Post by Dave Potter »

<SMALL>Do you use Mailwasher Pro, and/or Outlook Express?</SMALL>
Wiz-I use Netscape 7.2, with Choicemail as a front-end spam filter.

Choicemail is quite capable and flexible, and can be configured to do a lot of things. Any email I receive in which the sender is not already on my Choicemail "list of approved senders" generates a challenge back to the sender to "register" to send me email. Spammers don't respond, of course, so the email never reaches Netscape for me to see. The spam is automatically deleted in whatever number of days I tell Choicemail to do it if the sender has not "registered" and I've approved the "registration".

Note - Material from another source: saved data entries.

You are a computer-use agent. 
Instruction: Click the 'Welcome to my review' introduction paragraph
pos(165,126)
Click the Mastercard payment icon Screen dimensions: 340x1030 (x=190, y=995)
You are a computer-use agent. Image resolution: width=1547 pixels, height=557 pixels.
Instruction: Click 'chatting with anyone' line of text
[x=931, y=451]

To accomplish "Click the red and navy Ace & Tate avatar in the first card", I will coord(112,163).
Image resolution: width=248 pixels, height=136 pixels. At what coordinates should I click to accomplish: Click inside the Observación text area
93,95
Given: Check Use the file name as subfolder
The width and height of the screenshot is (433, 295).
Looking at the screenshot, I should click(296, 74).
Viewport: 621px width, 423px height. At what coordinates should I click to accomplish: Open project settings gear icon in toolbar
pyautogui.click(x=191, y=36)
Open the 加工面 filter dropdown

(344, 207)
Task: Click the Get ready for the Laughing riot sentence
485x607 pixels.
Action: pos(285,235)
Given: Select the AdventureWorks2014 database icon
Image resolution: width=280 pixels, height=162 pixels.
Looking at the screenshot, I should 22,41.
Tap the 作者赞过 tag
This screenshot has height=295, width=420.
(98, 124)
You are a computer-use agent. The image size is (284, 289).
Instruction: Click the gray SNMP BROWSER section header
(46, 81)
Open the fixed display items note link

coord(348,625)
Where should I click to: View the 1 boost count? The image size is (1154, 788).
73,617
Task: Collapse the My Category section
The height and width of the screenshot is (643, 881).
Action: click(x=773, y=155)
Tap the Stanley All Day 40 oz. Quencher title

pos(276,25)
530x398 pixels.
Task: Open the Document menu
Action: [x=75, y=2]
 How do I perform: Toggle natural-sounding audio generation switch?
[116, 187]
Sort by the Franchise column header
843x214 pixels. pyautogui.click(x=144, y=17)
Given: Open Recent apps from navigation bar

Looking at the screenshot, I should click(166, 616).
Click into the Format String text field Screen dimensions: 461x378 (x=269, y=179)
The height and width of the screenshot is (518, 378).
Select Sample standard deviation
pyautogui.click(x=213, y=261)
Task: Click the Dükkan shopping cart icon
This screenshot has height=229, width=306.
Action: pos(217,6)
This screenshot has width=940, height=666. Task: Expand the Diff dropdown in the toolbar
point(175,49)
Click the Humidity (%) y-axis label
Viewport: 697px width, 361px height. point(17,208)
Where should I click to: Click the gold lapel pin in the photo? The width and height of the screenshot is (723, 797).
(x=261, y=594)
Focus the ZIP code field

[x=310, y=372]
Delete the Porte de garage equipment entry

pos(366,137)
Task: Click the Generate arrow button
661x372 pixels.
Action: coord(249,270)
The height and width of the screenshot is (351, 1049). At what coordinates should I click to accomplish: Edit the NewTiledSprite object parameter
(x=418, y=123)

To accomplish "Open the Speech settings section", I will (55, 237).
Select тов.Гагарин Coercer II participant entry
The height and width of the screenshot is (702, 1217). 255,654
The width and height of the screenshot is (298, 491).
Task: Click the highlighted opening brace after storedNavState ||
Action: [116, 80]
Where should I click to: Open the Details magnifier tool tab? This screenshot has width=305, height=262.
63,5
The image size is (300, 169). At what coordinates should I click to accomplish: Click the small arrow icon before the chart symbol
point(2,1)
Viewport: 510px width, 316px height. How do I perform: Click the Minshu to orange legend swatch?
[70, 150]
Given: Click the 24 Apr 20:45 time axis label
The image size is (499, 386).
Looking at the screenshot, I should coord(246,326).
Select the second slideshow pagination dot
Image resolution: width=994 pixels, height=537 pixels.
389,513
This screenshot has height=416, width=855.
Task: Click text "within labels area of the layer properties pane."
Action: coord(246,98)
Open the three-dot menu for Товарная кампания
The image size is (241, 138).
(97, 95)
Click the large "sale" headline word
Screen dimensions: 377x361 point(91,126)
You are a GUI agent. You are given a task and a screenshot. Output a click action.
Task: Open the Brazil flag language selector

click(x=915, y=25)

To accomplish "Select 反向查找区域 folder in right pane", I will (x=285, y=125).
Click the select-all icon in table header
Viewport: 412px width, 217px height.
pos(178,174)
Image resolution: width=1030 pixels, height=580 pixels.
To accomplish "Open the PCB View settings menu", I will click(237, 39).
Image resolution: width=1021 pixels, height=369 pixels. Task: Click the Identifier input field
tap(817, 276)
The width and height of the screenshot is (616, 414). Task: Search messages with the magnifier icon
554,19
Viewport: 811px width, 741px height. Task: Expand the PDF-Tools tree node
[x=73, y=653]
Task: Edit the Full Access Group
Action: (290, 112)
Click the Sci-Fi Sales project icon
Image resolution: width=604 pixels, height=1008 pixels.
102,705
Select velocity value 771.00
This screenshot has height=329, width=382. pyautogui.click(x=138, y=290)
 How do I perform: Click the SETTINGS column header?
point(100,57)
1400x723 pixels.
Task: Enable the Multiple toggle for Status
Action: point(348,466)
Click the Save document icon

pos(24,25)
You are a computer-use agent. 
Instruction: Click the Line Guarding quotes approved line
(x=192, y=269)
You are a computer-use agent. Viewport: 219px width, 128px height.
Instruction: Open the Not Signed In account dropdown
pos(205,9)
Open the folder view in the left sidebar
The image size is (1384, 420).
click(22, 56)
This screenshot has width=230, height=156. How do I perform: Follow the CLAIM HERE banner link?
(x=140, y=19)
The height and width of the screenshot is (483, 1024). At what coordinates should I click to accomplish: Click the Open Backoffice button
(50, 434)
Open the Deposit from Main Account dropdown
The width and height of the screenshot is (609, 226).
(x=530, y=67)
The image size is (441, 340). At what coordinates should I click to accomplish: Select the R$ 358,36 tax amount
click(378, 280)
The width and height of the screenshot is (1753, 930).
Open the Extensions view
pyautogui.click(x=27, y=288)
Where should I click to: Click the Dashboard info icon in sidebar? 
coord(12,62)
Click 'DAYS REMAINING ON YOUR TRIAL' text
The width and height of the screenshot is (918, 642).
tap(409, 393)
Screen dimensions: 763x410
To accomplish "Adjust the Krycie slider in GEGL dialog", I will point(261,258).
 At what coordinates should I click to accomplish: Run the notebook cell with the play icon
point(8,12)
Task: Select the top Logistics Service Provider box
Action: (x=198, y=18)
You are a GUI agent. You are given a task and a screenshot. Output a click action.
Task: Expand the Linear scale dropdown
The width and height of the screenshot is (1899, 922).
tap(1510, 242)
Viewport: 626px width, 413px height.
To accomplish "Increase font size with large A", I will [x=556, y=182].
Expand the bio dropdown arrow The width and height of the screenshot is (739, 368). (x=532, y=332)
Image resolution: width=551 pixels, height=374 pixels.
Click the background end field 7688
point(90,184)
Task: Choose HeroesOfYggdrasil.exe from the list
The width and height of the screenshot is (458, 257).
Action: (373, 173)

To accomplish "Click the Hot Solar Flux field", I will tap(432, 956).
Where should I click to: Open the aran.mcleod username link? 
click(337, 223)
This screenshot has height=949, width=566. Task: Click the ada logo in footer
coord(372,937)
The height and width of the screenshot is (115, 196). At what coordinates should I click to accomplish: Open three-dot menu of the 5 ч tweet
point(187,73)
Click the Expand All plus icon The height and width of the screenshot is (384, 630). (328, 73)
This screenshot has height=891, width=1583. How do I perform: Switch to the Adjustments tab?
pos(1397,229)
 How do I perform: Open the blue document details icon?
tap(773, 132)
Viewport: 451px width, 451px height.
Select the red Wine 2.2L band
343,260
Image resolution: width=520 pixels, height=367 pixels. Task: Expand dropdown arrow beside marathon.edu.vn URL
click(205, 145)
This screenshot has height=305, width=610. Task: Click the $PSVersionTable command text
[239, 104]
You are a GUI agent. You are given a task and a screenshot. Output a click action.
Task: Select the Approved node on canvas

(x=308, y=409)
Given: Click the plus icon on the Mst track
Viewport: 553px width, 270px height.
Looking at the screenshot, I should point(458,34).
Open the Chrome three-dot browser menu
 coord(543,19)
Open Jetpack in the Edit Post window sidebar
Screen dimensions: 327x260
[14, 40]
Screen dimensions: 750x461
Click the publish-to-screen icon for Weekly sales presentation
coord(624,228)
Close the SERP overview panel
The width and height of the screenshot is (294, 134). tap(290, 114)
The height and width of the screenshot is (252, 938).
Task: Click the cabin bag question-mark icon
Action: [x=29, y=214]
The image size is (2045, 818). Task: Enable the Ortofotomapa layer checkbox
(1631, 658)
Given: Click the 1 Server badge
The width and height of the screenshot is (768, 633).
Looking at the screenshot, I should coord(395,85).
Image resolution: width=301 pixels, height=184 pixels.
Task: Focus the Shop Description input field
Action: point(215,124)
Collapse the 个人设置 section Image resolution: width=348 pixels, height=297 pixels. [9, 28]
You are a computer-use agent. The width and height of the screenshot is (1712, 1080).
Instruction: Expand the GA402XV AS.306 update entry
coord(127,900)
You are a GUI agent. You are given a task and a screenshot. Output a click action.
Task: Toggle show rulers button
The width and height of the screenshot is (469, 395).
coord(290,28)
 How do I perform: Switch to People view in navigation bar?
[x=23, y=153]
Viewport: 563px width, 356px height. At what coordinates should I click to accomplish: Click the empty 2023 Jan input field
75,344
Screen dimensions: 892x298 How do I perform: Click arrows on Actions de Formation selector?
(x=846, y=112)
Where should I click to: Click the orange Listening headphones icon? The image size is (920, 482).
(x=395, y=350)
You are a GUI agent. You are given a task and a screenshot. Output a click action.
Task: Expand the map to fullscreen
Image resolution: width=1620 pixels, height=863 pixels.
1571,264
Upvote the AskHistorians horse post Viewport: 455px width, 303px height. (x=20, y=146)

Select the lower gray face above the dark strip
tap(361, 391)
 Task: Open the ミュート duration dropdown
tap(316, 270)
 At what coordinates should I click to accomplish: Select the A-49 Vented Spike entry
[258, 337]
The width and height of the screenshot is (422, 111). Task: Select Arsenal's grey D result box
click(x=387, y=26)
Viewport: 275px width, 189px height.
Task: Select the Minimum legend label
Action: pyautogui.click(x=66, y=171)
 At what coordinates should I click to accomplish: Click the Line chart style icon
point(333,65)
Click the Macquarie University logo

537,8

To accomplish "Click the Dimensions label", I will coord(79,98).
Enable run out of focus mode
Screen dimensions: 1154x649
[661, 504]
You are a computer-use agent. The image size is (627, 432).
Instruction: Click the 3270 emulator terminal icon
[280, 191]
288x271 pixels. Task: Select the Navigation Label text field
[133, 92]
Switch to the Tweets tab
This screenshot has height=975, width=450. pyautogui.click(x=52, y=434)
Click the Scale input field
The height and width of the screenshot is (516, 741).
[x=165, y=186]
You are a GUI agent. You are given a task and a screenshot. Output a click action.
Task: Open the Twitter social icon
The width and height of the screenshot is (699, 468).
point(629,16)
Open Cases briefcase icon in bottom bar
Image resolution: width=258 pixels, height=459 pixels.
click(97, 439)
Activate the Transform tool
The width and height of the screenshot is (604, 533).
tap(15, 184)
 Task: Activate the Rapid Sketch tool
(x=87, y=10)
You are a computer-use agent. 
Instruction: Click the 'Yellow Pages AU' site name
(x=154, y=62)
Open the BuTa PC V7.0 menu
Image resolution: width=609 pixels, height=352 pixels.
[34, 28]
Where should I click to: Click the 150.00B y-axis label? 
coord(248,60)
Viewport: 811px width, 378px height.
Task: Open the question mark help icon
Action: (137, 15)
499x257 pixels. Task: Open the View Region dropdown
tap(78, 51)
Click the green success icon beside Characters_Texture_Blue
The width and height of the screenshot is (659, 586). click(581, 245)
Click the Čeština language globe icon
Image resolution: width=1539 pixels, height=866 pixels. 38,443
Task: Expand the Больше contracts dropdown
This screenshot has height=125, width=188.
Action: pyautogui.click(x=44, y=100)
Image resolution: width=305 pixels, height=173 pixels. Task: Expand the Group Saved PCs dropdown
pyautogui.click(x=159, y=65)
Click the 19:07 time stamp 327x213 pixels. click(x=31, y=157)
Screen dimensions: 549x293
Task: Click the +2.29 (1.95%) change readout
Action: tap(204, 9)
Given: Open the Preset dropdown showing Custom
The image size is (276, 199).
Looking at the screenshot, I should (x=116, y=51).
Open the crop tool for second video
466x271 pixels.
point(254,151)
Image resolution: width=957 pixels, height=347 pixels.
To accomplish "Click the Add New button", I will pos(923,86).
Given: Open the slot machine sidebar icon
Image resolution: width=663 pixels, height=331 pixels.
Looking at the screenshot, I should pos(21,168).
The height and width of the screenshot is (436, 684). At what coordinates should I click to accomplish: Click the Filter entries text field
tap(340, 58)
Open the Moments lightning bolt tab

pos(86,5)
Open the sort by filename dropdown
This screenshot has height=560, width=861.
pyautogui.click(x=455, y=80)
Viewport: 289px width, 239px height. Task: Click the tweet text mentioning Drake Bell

It's a process that works fine - Spam doesn't get to my Netscape, and I don't see it at all unless I open Choicemail and look. But I'd like to be able to just filter the stuff I know in advance to be spam, and have it go straight to Choicemail's "junkbox" to be silently deleted, and not bother with the "challenge" process. I now use many Choicemail filters to do that with other kinds of bogus emails, ones with bad language in the subject or body, my username in the subject line, known IP ranges used for spamming, that kind of thing.

The problem is that if the IP and sender's email address are either spoofed or missing, filtering them won't work. And if the content consists only of an image, filtering that would interfere with receiving legitimate emails with that kind of image.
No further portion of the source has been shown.